Provided passage:
## start
The logical rigor of the Matlab data management system which makes this important longitudinal health research possible is also a factor constraining its replication. The posting of demographic information to computer files is associated with a myriad of checks on the logical consistency of new events with extant registered information. Over 4000 lines of computer code are required to check that computer registers correspond to logically possible relationships, event patterns, and dynamics. Generating a system of this size and complexity requires a team of skilled computer scientists, demographic research guidance, and field capacities to respond to queries and advise system managers of needed changes. The Matlab system was developed over a period of three decades of intensive field research, but few contemporary studies have this luxury of time and resources. Systems must be developed rapidly for focused investigations. This typically leads to compromising simplifications that inadvertently lead to system limitations, eventually producing intractable data management challenges [Note 1]. The long delays involved in developing surveillance systems and utilizing surveillance data have elevated research costs and diminished the usefulness of data for policy. As a consequence, the field station model has been criticized as too costly and complex for practical applications. The few sites where systems are functioning are overburdened with multiple research protocols.

This paper presents an overview of an initiative addressed to the problem of generating low-cost and rigorously designed demographic surveillance systems. The Household Registration System (HRS) is a software system currently in use in eleven research sites in Africa and Asia. The HRS exploits recent developments in object-oriented programming and automated program generation to simplify the process of developing data management systems for a diverse collection of longitudinal household studies. The computational foundation of the HRS is a relational database system that resolves many of the complex data management issues associated with monitoring births, deaths, marriages, and migrations in a fixed geographical area. Experienced or novice programmers can build on this foundation by changing or adding to a collection of visually presented objects that correspond to the various items on data entry screens.

Some of these objects have small amounts of computer code (ten to twenty lines) associated with them that control, for instance, the range of legal values, legal relationships with other variables, and the circumstances under which the field can be edited. Programmers who modify and extend the system need only to specify variable names, legal values for variables, and screen layouts for additional data. The programmer can also give rules governing how new data must relate to other variables or to previously compiled information, either within the same record or in a different record. A user can then regenerate the system with project-specific data and new code integrated with the HRS core to create a project-specific demographic surveillance system.
## end
Short exercise 1: In the passage on demographic surveillance software, how many lines of computer code does the Matlab system need to check that its registers correspond to logically possible relationships, event patterns, and dynamics?

Information shown:
## start
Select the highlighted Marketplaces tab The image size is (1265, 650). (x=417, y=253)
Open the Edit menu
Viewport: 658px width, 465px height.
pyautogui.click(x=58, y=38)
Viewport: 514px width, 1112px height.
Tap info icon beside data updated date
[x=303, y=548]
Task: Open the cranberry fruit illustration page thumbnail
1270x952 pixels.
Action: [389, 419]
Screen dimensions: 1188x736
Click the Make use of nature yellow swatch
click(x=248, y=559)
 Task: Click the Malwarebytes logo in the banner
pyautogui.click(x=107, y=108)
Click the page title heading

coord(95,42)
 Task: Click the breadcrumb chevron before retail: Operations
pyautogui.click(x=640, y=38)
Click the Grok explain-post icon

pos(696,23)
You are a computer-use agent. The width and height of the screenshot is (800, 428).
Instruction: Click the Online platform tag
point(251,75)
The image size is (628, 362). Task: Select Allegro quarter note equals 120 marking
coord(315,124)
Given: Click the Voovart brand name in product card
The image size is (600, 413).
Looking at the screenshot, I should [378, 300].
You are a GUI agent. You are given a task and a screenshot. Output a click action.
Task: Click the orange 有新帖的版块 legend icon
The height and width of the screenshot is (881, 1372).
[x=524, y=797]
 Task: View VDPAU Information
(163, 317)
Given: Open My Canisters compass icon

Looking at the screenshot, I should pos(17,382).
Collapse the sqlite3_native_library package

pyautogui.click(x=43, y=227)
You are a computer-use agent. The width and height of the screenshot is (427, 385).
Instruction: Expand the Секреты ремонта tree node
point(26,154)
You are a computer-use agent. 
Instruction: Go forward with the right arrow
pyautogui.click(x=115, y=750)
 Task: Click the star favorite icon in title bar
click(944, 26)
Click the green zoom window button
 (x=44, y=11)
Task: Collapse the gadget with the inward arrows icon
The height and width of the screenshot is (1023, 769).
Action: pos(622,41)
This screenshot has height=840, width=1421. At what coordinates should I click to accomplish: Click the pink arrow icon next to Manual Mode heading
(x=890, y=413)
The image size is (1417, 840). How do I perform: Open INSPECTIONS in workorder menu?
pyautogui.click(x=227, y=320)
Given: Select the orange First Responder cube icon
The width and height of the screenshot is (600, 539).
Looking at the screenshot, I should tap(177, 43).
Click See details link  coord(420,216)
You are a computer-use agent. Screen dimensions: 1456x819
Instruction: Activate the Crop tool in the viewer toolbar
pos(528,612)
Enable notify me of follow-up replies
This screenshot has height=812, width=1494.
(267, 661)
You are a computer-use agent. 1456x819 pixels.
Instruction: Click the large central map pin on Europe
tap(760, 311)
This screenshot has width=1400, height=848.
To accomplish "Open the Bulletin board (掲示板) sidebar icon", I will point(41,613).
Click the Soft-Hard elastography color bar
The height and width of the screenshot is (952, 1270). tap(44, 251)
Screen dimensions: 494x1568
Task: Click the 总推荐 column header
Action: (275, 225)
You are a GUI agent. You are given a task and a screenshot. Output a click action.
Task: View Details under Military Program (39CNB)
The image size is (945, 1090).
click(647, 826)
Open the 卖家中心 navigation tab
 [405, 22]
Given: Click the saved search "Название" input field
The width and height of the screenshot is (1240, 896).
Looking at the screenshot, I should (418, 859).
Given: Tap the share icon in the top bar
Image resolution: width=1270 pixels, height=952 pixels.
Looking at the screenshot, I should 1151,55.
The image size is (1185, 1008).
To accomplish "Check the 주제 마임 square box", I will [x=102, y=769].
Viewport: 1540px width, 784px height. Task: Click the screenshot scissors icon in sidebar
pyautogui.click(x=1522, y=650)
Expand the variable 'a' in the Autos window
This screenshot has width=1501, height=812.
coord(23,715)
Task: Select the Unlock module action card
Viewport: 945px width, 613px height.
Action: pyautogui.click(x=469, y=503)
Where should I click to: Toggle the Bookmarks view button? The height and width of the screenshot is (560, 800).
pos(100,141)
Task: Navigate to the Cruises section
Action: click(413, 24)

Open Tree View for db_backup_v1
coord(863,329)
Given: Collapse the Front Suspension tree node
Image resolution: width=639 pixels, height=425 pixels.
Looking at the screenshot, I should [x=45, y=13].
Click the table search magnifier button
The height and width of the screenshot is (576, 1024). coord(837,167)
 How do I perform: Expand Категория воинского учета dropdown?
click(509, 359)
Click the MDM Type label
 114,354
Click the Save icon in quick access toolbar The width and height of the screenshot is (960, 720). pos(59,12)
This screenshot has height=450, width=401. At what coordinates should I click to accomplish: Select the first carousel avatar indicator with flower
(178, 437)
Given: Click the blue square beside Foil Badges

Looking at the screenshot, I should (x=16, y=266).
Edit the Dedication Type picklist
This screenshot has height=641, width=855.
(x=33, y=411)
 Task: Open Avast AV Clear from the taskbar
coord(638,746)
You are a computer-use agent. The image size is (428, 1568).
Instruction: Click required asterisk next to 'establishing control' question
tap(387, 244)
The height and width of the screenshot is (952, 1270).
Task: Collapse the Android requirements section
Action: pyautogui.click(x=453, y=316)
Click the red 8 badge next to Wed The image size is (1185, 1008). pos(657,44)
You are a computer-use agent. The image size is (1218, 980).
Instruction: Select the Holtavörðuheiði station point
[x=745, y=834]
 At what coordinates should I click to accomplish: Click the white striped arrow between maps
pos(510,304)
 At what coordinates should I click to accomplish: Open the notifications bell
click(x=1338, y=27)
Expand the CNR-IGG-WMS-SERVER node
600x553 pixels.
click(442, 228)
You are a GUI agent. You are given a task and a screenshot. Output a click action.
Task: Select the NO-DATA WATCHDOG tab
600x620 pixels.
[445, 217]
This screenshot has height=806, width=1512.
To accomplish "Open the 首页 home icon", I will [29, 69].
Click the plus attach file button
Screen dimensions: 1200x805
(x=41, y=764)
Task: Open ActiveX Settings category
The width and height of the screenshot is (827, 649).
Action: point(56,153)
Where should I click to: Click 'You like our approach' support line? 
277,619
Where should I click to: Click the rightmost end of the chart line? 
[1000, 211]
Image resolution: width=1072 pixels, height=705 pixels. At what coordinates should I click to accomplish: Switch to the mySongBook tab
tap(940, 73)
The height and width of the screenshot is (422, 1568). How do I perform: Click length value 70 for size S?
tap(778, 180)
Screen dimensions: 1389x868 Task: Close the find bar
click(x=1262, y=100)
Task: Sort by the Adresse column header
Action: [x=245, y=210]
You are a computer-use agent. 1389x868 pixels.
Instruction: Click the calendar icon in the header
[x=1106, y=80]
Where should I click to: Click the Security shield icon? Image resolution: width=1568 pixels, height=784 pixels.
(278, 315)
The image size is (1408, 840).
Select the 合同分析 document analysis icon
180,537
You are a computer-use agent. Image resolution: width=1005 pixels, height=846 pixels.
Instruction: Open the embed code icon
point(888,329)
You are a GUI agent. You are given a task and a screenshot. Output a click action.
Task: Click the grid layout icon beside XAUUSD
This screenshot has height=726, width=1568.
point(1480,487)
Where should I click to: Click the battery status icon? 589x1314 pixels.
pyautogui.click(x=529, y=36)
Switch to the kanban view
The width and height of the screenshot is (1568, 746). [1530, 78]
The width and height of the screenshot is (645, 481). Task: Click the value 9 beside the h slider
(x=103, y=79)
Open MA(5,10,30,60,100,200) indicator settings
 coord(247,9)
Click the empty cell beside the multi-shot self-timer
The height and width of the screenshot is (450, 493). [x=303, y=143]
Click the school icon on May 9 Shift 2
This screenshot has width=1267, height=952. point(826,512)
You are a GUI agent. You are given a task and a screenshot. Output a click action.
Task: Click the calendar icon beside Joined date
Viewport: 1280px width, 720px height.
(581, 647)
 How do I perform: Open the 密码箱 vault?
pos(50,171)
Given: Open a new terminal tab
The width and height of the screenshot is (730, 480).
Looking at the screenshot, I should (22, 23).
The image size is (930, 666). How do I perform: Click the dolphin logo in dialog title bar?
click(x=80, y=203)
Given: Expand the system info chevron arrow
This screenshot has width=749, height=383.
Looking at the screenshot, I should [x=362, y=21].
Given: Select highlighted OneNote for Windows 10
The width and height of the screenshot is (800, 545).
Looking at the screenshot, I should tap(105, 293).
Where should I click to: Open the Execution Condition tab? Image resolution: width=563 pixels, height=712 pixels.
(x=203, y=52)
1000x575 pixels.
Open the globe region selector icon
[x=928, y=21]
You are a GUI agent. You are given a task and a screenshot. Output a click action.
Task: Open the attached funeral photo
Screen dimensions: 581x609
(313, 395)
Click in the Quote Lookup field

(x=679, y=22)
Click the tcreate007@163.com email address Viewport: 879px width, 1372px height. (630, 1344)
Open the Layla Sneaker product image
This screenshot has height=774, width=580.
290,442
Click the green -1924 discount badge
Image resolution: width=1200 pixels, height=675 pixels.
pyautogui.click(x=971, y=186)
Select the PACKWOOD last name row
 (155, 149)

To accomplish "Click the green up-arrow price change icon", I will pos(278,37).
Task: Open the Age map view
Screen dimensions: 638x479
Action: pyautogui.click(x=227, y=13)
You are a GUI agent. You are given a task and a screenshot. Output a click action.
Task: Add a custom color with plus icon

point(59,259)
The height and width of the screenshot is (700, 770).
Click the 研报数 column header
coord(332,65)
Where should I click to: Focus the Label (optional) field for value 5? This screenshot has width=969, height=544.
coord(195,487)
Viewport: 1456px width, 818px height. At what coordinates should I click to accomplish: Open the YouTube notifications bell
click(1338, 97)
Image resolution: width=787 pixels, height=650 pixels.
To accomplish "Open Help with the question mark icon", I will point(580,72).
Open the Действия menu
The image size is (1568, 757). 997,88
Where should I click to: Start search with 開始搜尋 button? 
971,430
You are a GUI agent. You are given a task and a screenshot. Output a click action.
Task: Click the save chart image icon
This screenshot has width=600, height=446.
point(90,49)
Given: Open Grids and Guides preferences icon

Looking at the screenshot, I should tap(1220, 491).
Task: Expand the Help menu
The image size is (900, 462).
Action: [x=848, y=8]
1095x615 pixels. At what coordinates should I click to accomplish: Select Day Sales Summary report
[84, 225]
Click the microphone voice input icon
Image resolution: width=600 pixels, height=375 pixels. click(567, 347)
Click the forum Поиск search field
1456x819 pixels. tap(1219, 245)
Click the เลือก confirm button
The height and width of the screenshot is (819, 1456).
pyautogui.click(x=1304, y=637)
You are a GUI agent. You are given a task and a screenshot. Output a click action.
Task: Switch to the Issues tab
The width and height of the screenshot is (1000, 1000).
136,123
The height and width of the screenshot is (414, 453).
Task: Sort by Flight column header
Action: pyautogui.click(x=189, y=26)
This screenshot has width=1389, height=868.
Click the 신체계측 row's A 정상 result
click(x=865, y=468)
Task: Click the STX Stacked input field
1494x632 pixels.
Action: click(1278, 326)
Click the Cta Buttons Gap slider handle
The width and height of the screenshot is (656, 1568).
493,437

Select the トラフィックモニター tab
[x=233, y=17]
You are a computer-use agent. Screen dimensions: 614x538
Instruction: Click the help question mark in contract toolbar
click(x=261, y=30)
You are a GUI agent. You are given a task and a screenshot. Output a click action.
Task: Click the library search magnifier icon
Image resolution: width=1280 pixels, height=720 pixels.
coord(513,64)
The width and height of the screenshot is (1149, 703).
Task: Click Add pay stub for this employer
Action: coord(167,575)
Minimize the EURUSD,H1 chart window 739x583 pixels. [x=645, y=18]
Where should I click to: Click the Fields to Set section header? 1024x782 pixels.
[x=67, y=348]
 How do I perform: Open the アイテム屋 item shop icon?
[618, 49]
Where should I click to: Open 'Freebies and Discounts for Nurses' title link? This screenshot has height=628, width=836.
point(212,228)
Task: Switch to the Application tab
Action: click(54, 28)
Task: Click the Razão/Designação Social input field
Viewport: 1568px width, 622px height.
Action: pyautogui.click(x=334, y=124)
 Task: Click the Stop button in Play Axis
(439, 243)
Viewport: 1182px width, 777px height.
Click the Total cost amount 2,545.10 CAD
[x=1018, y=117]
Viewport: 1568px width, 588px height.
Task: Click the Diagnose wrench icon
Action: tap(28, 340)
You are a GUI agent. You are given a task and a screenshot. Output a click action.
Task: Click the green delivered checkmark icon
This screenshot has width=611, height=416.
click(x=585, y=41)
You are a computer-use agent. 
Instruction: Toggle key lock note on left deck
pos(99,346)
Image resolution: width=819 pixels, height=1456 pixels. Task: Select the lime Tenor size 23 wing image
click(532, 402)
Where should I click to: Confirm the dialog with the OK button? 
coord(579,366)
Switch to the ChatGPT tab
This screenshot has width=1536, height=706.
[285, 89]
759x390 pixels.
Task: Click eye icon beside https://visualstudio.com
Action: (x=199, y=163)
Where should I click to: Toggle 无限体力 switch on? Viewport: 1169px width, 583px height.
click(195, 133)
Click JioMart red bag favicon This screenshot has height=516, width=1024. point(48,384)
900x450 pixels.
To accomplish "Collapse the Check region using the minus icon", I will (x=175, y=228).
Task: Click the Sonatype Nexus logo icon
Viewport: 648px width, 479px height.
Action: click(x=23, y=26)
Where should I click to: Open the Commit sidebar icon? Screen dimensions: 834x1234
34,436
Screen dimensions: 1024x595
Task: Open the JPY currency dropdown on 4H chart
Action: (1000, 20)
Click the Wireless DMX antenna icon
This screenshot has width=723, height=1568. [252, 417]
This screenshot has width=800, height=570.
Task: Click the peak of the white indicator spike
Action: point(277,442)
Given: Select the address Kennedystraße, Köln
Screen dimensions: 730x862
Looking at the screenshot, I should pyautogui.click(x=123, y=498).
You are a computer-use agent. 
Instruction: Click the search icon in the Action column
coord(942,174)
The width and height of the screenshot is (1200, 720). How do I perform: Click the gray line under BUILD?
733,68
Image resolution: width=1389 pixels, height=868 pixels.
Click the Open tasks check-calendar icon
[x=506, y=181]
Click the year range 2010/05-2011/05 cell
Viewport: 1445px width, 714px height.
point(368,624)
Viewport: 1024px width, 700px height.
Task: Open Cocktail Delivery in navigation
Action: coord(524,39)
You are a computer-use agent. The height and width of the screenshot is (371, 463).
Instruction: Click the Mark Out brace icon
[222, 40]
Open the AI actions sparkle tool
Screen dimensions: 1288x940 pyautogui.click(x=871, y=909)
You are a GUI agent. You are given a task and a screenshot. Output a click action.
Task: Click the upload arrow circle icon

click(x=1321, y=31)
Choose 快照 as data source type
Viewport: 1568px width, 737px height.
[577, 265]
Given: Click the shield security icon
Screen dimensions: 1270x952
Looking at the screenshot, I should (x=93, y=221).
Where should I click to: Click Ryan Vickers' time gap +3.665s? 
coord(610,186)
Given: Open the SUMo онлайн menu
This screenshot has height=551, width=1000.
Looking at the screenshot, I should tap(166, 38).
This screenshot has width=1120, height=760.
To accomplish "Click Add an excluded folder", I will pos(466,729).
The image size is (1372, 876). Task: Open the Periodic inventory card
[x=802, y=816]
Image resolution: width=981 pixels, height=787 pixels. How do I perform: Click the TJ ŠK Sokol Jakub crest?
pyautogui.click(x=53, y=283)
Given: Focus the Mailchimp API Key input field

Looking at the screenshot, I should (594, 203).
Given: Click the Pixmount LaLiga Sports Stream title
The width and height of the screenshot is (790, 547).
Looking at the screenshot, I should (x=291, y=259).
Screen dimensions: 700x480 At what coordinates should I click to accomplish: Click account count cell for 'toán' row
## end
Short exercise 2: From the records, select every line containing the string "link".

Response 1: Over 4000 lines.

Response 2:
Click See details link  coord(420,216)
Where should I click to: Open 'Freebies and Discounts for Nurses' title link? This screenshot has height=628, width=836.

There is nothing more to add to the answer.